Problem requirements: All lines from the one containing "Given: Click the" through the end of the material below are to be printed exactly, both ends included, minus pictures.

Information provided:
• • • •

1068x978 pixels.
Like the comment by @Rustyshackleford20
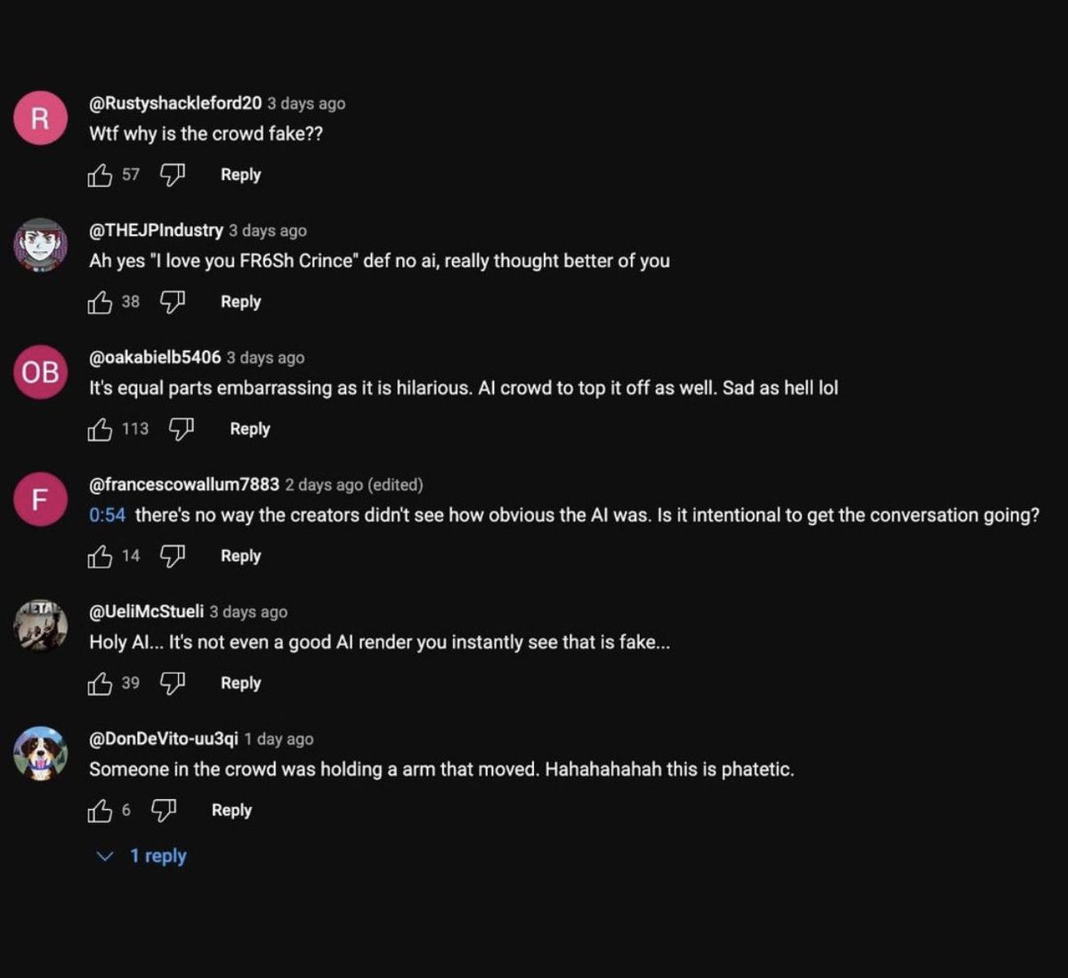point(100,175)
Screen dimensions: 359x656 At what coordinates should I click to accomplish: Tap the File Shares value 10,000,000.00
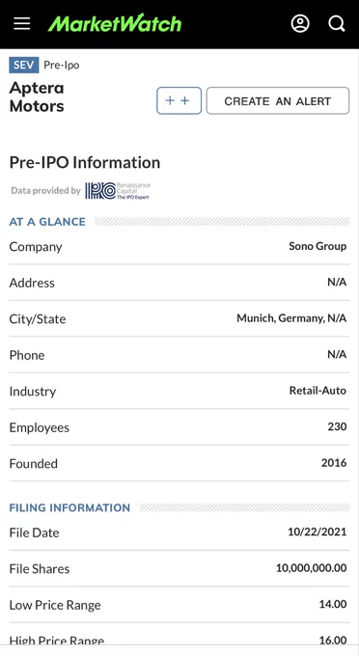pyautogui.click(x=312, y=568)
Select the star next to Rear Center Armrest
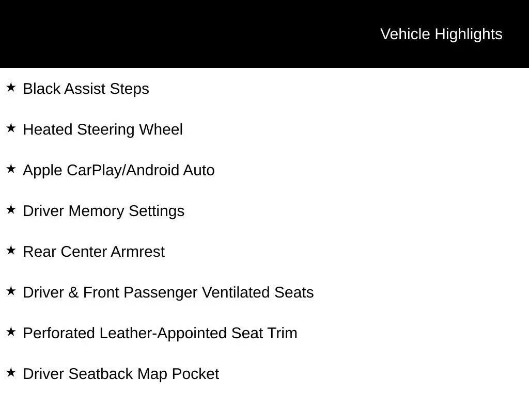Viewport: 529px width, 396px height. (11, 251)
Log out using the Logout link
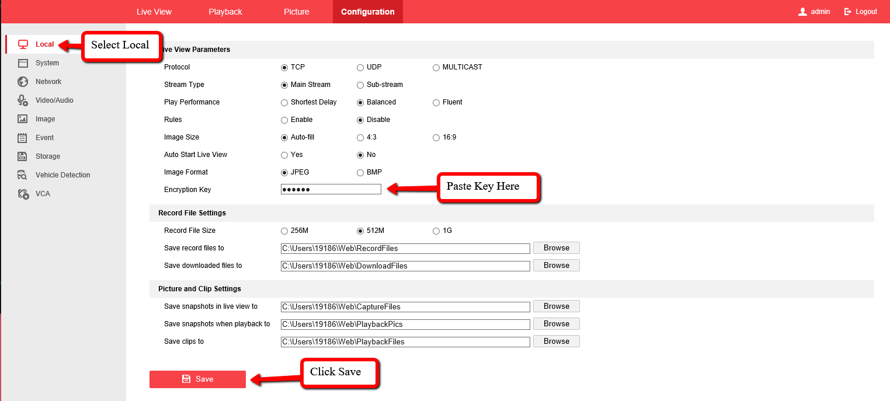 click(x=861, y=12)
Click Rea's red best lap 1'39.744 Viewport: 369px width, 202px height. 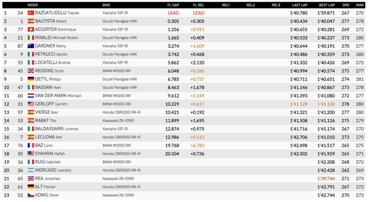326,179
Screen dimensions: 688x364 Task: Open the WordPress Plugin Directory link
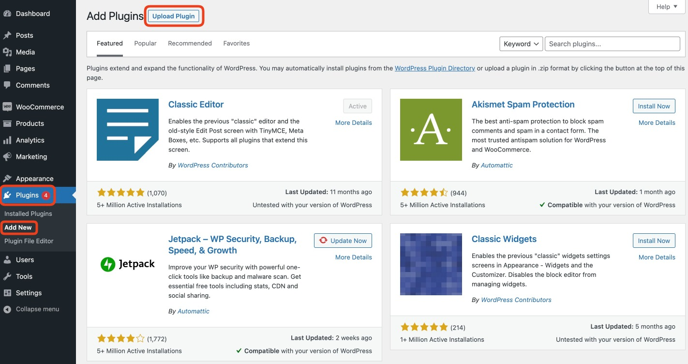pos(434,68)
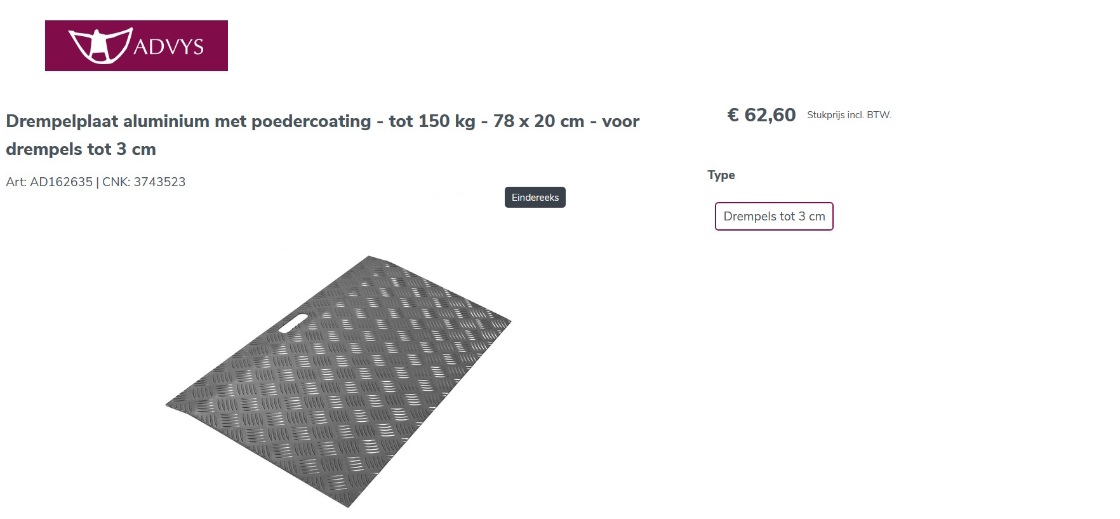Open the threshold plate product image
The height and width of the screenshot is (519, 1120).
click(x=338, y=381)
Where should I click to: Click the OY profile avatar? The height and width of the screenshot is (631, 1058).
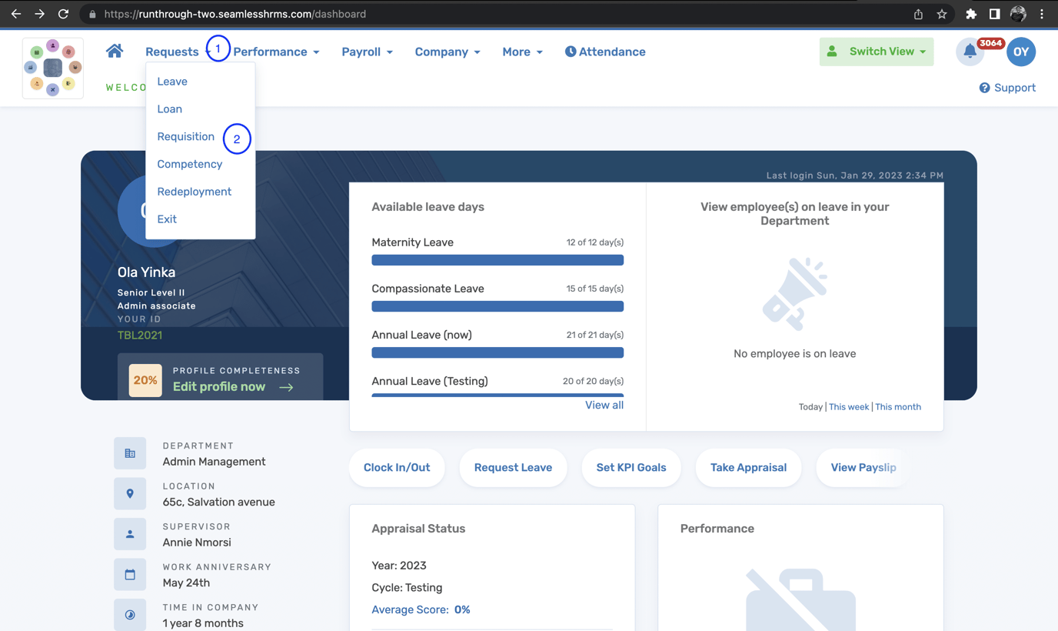click(x=1021, y=52)
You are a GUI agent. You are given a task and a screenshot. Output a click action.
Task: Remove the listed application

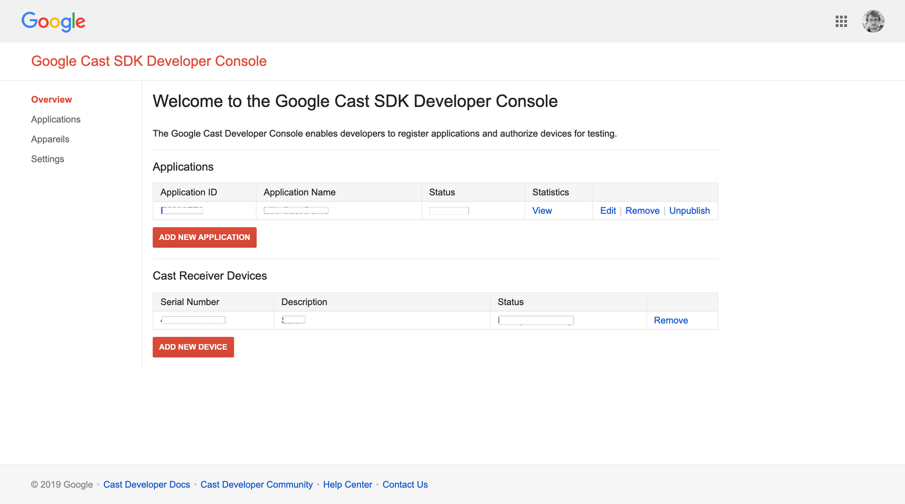coord(642,211)
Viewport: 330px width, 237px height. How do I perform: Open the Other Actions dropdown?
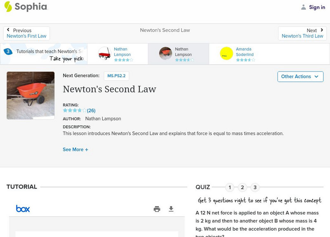[300, 77]
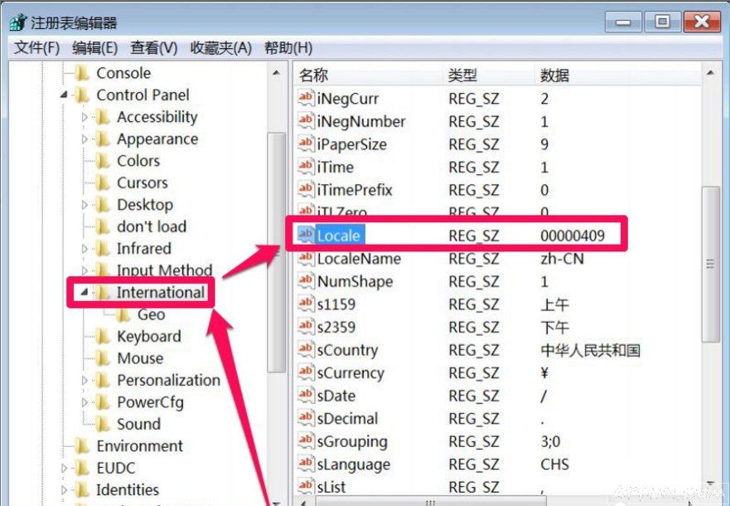Click the ab icon next to sCountry value
The width and height of the screenshot is (730, 506).
point(305,350)
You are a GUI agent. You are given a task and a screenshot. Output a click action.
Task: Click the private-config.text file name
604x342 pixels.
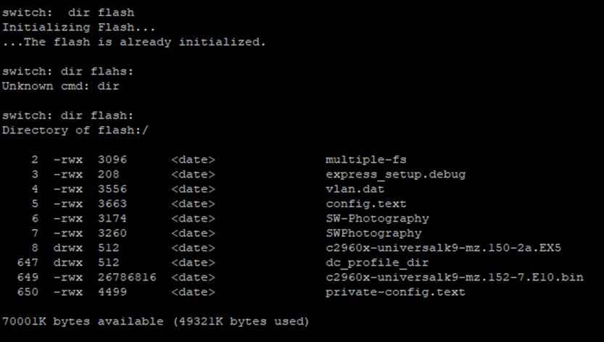click(x=395, y=292)
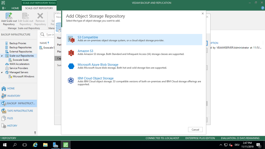
Task: Open Tape Infrastructure view
Action: [20, 111]
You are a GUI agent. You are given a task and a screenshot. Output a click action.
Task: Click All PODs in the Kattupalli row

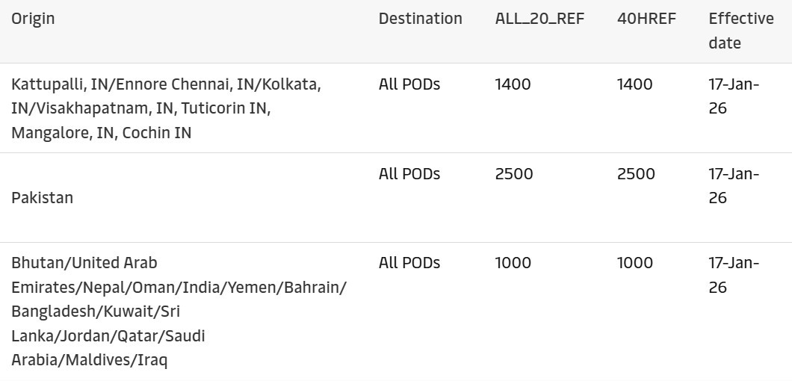tap(409, 84)
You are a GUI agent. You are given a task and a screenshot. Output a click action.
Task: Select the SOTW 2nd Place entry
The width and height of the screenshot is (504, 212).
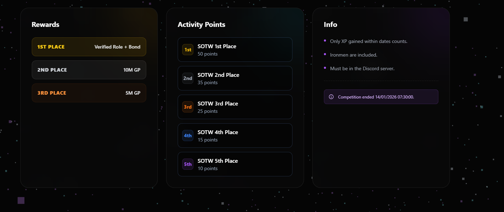(x=235, y=78)
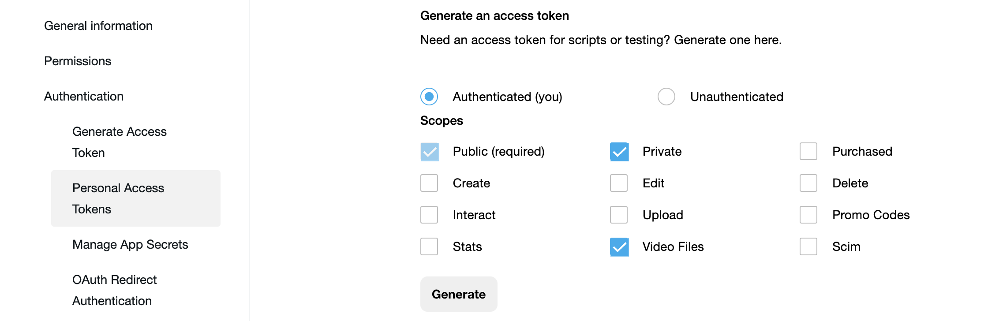Uncheck the Video Files scope

click(x=619, y=247)
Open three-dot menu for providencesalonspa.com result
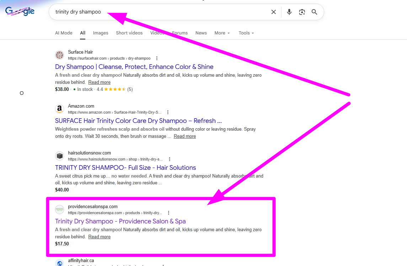Image resolution: width=407 pixels, height=266 pixels. pos(168,213)
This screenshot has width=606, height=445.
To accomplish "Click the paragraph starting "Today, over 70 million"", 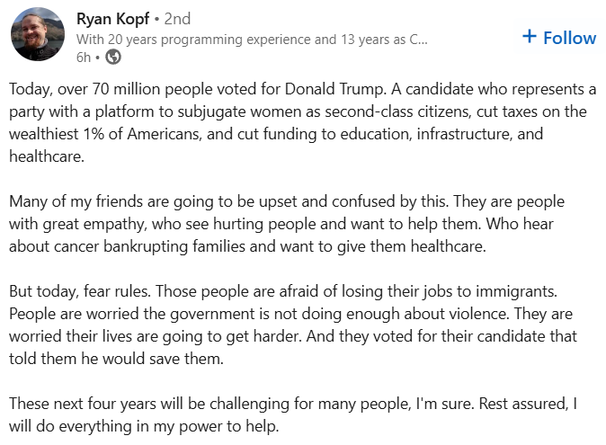I will pos(302,122).
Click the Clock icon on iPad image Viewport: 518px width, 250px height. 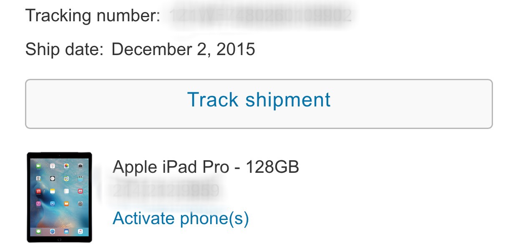pyautogui.click(x=53, y=178)
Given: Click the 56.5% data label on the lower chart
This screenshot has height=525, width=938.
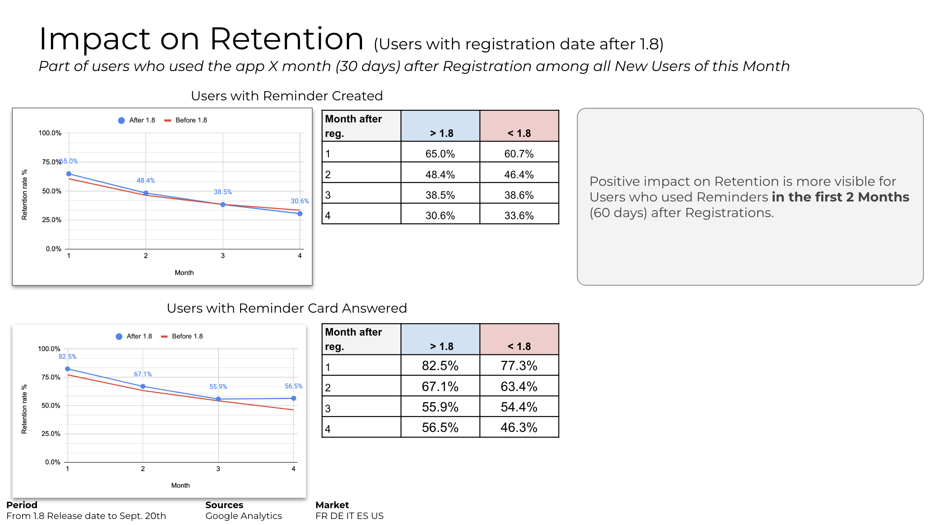Looking at the screenshot, I should 293,386.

• • • •

Exercise solution:
Given: Click the 56.5% data label on the lower chart
This screenshot has height=525, width=938.
Looking at the screenshot, I should 293,386.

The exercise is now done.